La bédé virale de Chloloula pour expliquer les racines des blocus ferroviaires

Une série de planches magnifiques pour «y voir un peu plus clair à travers le brouhaha ambiant».

Chloé Germain-Thérien, www.chloloula.com

Alors que la crise nationale des blocus ferroviaires s’envenime, une bande dessinée de l’illustratrice québécoise Chloé Germain-Thérien, alias Chloloula, tentant d’expliquer les racines profondes du conflit est largement partagée sur les réseaux sociaux.

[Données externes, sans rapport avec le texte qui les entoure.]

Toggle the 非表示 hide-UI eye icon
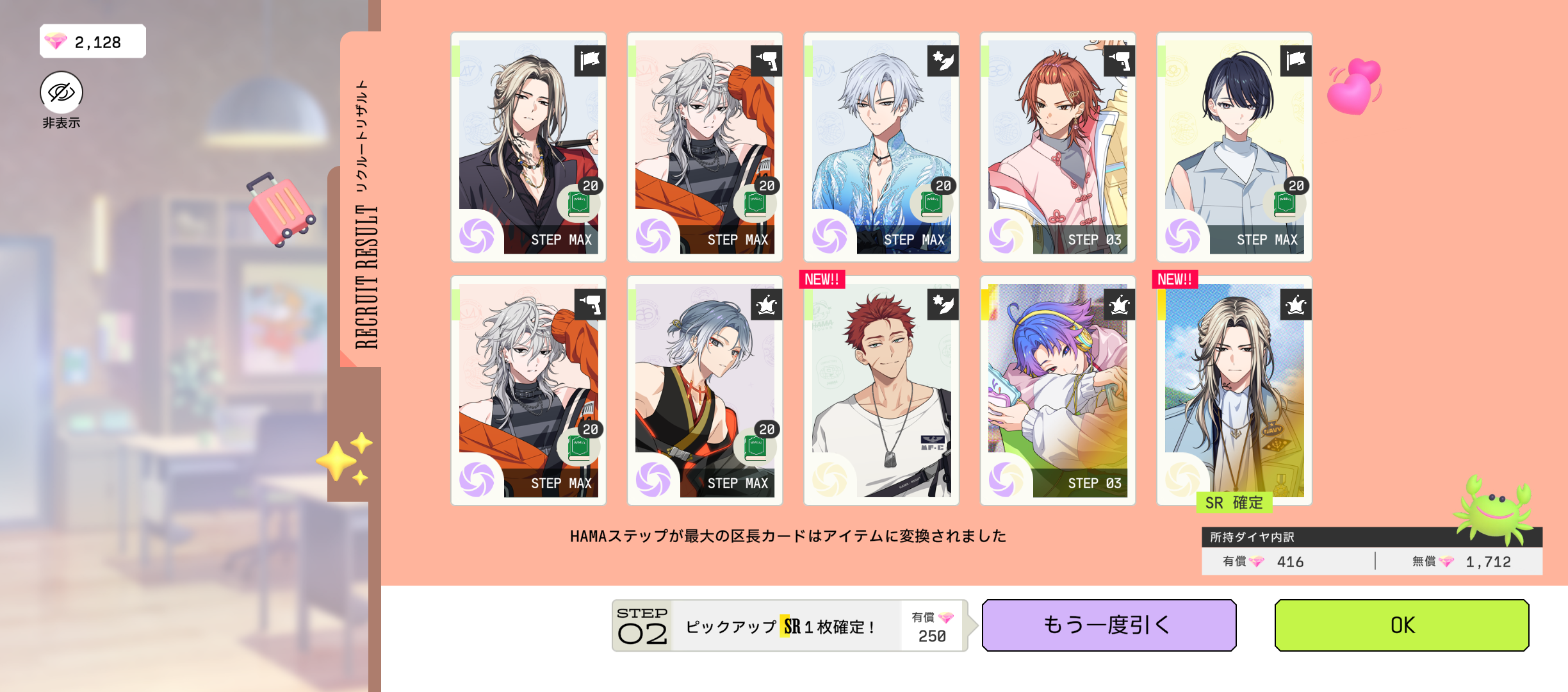 61,92
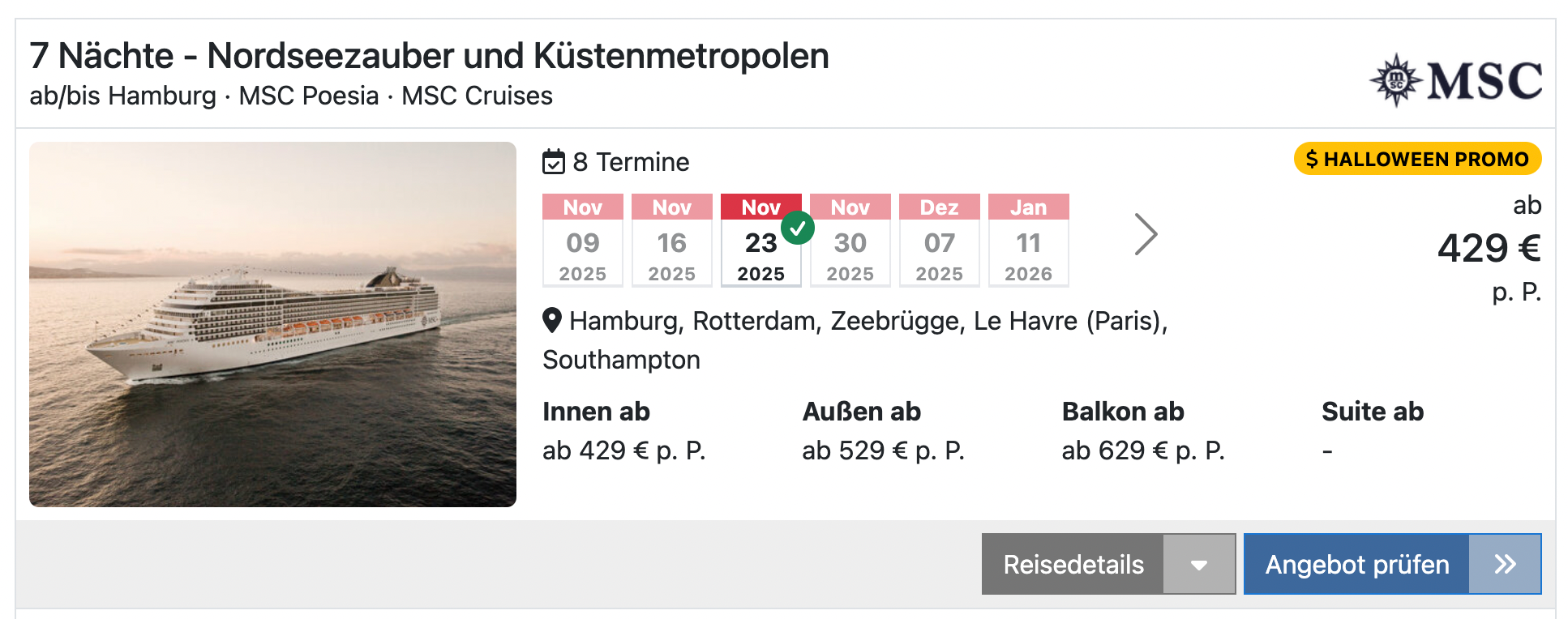The height and width of the screenshot is (619, 1568).
Task: Click the Balkon ab 629 € price
Action: (1142, 450)
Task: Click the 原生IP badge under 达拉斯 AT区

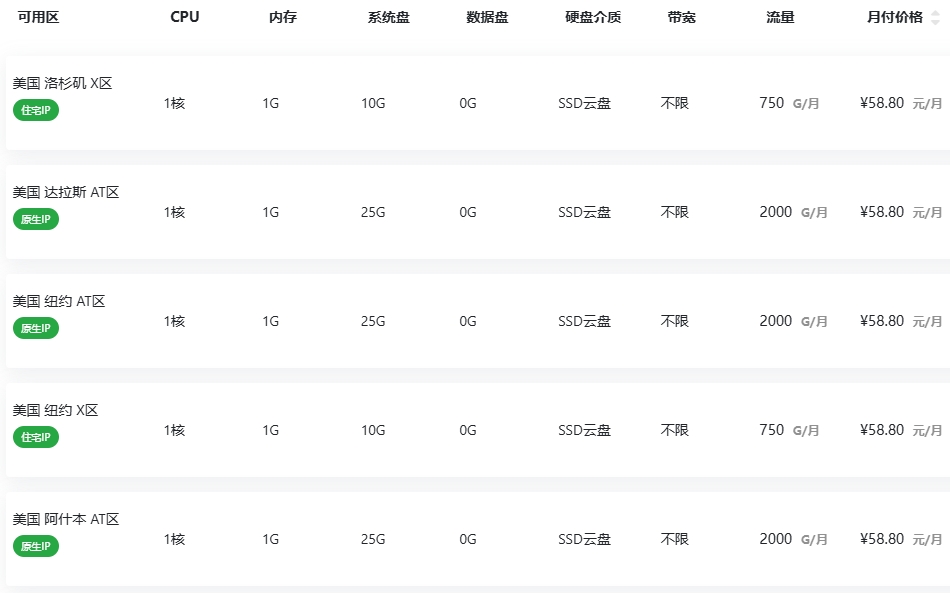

«Obsédée» par la crise qui se déroule à travers le Canada depuis plus de deux semaines, l’illustratrice qui se décrit sur son site web comme une «militante dans l’âme» a dit souhaiter «ajouter [s]a voix afin d’essayer d’y voir un peu plus clair à travers le brouhaha ambiant».

La bande-dessinée propose «quelques pistes pour comprendre» pourquoi des membres des Premières Nations bloquent des chemins de fer, notamment à Kahnawake et à Tyendinaga, près de Belleville en Ontario.

Voyez la bande-dessinée de Chloé Germain-Thérien, alias Chloloula, dans la galerie ci-dessous:

Galerie photo Blocus ferroviaires: la bédéiste Chloloula prête son crayon aux Autotchtones Voyez les images

Chloé Germain-Thérien dit avoir ressenti le besoin de «décortiquer» la crise actuelle parce qu’elle ne trouvait pas la réponse à toutes ses questions dans les médias.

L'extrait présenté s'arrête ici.